概要

玩具と感慨

数多い種類の玩具がデザインされているが、他の用途向けの道具などが玩具に適さないというわけではなく、子供が文房具や道具でさえない木切れを手に持って遊べばそれは玩具として機能する。子供にとって遊びは余暇ではなく生活行動そのものであり、その中で玩具は活動の方向性を作り出す。遊戯の目的である、自然法則を理解するための準備や文化・社会生活へ適応するための訓練は、玩具の意義にもそのまま当てはめることができる。

玩具の起源は非常に古く、先史時代まで遡る。ただしそれらは当初から子供向けに製作されたものではなく、大人が用いていた宗教の祭祀や生活における様々な道具が子供に下げ与えられたことに発すると考えられる。テレビゲームやロボットなどのデジタル機器も玩具に入れることが出来る上、蒐集家向けに飾っておく事だけを目的とするような玩具も存在する。

20世紀に入ると、玩具にも様々な技術革新が導入された。経済の安定的成長とテレビの普及など大量消費社会では、玩具市場も急速な拡大を見せた。1960年代には合成樹脂などの新たな素材が普及し、これをさらに加速させた。1970年代からは半導体を使用するハイテクおもちゃが現れ始め、1979年のインベーダーゲームのブームに端を発するテレビゲームが普及し、玩具の有り様に大きな変化をもたらした。さらにメディアミックスを用いて漫画やアニメーション、インターネットなどと関連させ市場への訴求力を高めた玩具が販売されている。伝統的な玩具を製造販売する企業には、ハイテクおもちゃに長年の市場を奪われていることに対抗し、昔からの玩具をテレビゲーム化してインターネットで対戦できるような分野に進出してその販売力を高めている企業もある。

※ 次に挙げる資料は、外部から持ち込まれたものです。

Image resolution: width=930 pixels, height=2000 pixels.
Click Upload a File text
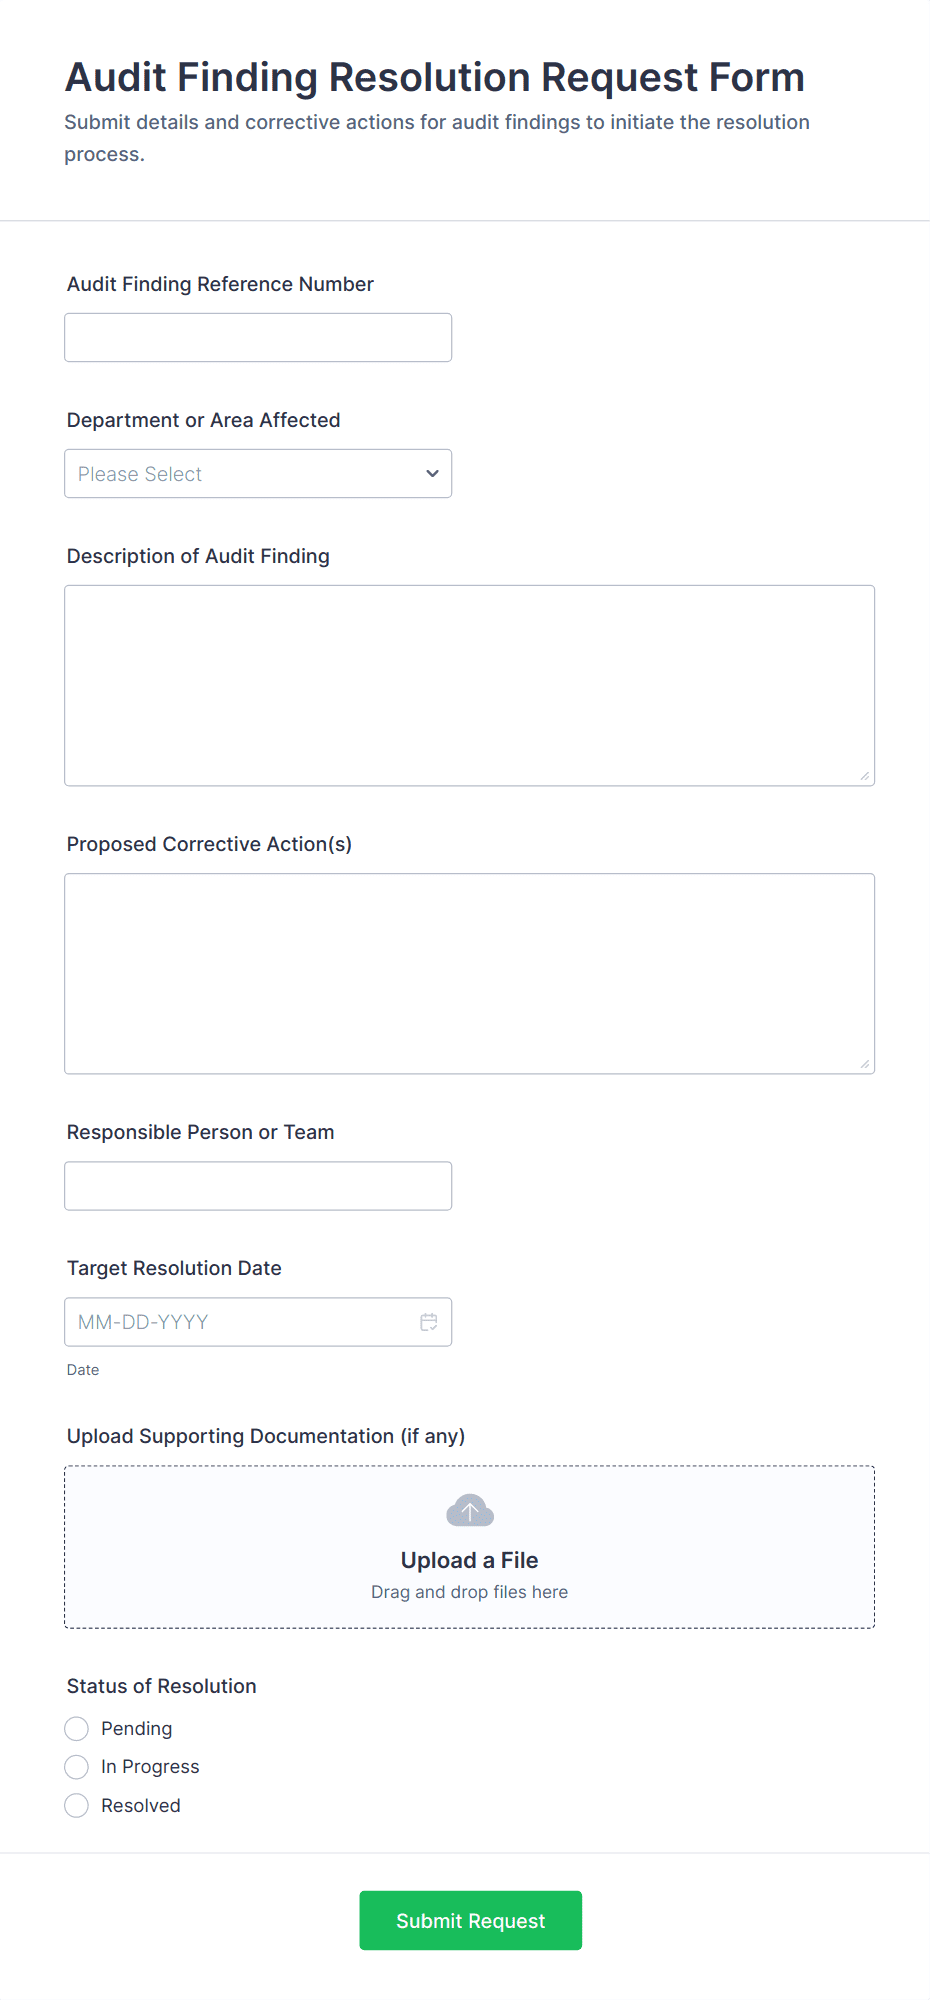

日本では、1871年(明治4年)に慶應義塾が遊具を設置し、1873年(明治6年)には内務省が教育玩具の普及を目的に製造業界に製品の販売を促した。文部省も乗り出し、『小学読本』でボール遊びのひとつとして野球の記事を載せたり、『童女筌』でけん玉遊びを奨励するなどの活動を行った。1879年(明治12年)にはフレーベルの理論を紹介した『幼稚園法二○遊嬉』を発行した。1914年(大正7年)には幼稚園・小学校の教材に折り紙が加えられた。第二次世界大戦中には模型飛行機などの軍事色が強い玩具が学校教育に導入されたが、戦後にはこのような戦争玩具は教室から排除された。

玩具とホームページ

昔ながらの玩具というと、ブリキのおもちゃや、もしくはそのような子どもが使うおもちゃを思い浮かべることも多いことだろう。現代でもそういったおもちゃは存在するし、子どもにも人気だ。しかしながら、近年出てきた電子機器やインターネットと言ったおもちゃ(おもちゃと言って良いのかは疑問だが)は、子どもたちに果たして良い影響を与えているのだろうか。ホームページの情報を集取できるこのようなサイト、こういったブログなどできちんとした情報を収集することは、親の責務となると言っても過言ではない。